Thanks. I was looking at the ThermoWorks as well. But decided to stick with a brand that has worked for me. The Maverick I have now has worked great since I've bought it a couple or so years ago.


----------



## briggy (Jul 4, 2018)

I have the Maverick ET-733 and a Thermapen, can't go wrong with the combination.


----------



## joedube70 (Jul 4, 2018)

I don't blame you at all.  Find something you like and works for you... Definitely stick with it!
Of course until you need something with more options...  We always need more options! :)


----------



## Steve H (Jul 4, 2018)

joedube70 said:


> I don't blame you at all.  Find something you like and works for you... Definitely stick with it!
> Of course until you need something with more options...  We always need more options! :)



LOL, so true.
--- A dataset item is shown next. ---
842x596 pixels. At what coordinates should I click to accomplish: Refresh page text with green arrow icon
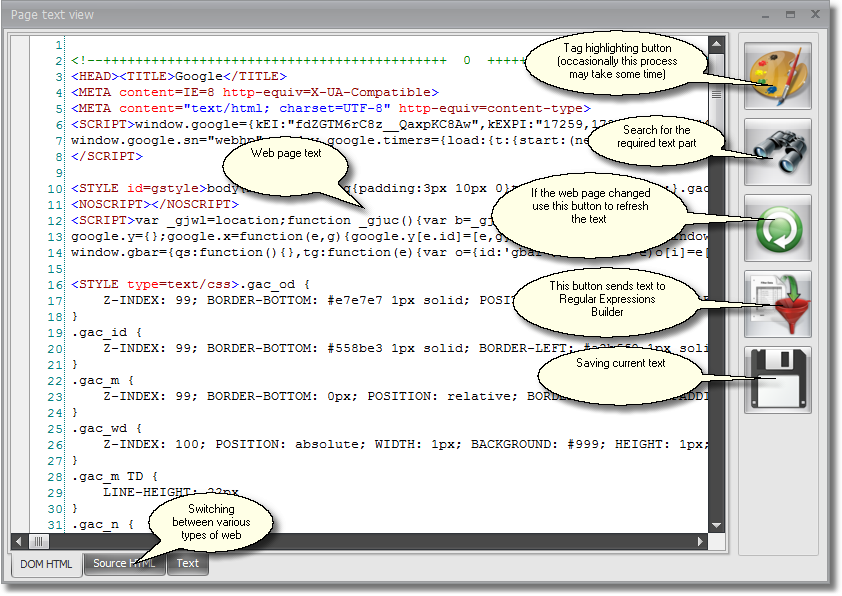[778, 228]
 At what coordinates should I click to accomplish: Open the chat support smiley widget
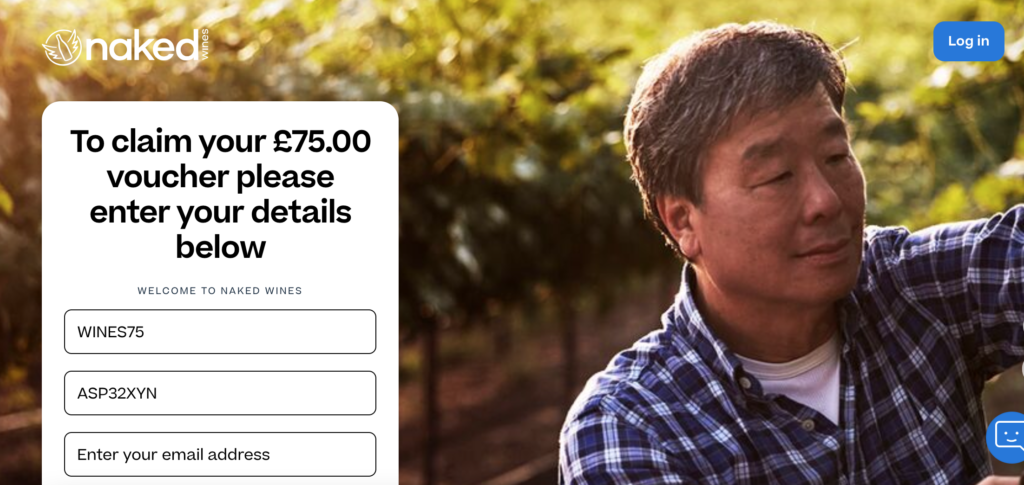(x=1007, y=438)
I'm a gadget guy through and through.....


----------



## lamar (Jul 4, 2018)

give Thermopro customer service a call.  I had one fail and they sent me a complete new unit.  Received it yesterday.


----------



## dr k (Jul 4, 2018)

It's under warranty.  Call them.  Go to the first pinned thread on this Meat Thermometers forum and PM a conversation to the OP. Therrmopro needs to know when their product doesn't make it 3 months when barely used and not abused.


----------



## chopsaw (Jul 4, 2018)

I was gonna say the same as lamar . Worth a call if it's only a few months old , but you can still buy a new one either way . :)


----------



## Steve H (Jul 4, 2018)

I  bought it new on -bay. Don't really have a receipt other then the paypal hit. I guess I could try.


----------



## jbellard (Jul 4, 2018)

You should check out the fireboard thermometer. 
Really nice!


----------



## Bearcarver (Jul 4, 2018)

If you're anything like me---Not much of a Techie, get the Maverick ET-732.
The ET-733 is a PITA getting it set. The 732 is even easy for an Old Bear!!
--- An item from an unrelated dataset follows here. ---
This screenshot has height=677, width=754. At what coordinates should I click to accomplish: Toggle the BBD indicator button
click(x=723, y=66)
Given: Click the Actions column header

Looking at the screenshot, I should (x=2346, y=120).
I have a 9 year old ET-73, and 2 ET-732s with 10 years combined service. All still working Fine.
Oh---Also an Orange Instant Thermapen.

Bear


----------



## Steve H (Jul 5, 2018)

Reed from Thermo Pro got back to me. And they will replace the unit. I'm very happy they'll do that for me.


----------



## HalfSmoked (Jul 5, 2018)

Good deal customer service has taken care of you.

I have the Thermoworks smoke and love it so easy to set compared to the Maverick that I use to have. (set it on top of smoker and it kinda melted) But I would recommend the smoke.

Warren


----------



## Bearcarver (Jul 5, 2018)

Steve H said:


> Reed from Thermo Pro got back to me. And they will replace the unit. I'm very happy they'll do that for me.



That's Great Steve!!
I love seeing good outfits back their product. My first Maverick (9 years ago) had the little switch break off the second time I used it. I called them & they sent me a brand new one, no questions asked, and I didn't even have to send the original one back. (I think it was a known problem with the Old ET-73). 
I bought 2 more Mavericks since, and they all work great.
If they wouldn't have treated me like they did, I wouldn't have bought any more Mavericks.

Bear


----------



## bregent (Jul 5, 2018)

Bearcarver said:


> The ET-733 is a PITA getting it set. The 732 is even easy for an Old Bear!!



I find the other way around to be true. Getting the alarms set on the 732 is a pain - the user interface was designed by an idiot.


----------



## GaryHibbert (Jul 5, 2018)

I've never had a 732, but I have a 733 and HATE it.  I replaced it with a Smoke and love it.  My 733 is in a drawer someplace, to be used ONLY in an emergency.
Gary


----------



## GATOR240 (Jul 5, 2018)

My ThermoWorks "Smoke" receiver started to lose sync frequently and showing different error codes after 7 months. I just called them late last Friday afternoon and explained to the person the problem, he asked a few troubleshooting questions and then said "you know what, it shouldn't be doing that so I'm sending you a new one.
 I thought he meant just the receiver, but on Tuesday I received the complete package. Excellent customer service!!


----------



## Bearcarver (Jul 6, 2018)

bregent said:


> I find the other way around to be true. Getting the alarms set on the 732 is a pain - the user interface was designed by an idiot.




That could be.
I don't use any alarms. I just Turn them on. Transmitter sits on my MES, and the Receiver stays near me.
Bells & Whistles give Old Bears a Headache.

Bear


----------



## noboundaries (Jul 6, 2018)

My wife is always giving me grief because I'll drop things, repeatedly. If my phone doesn't hit the floor at least twice a day, she starts thinking, "Hmmm, he's been body snatched." My 732 transmitter is not immune to my dropitis. It is all glued together with silicone, and still works like a champ.

I don't use the meat probes for meat anymore, but the chamber side just keep plugging along. I don't set alarms or use any of the fancy features. All I need to know is chamber temp when I wake up from a snooze on the couch.


----------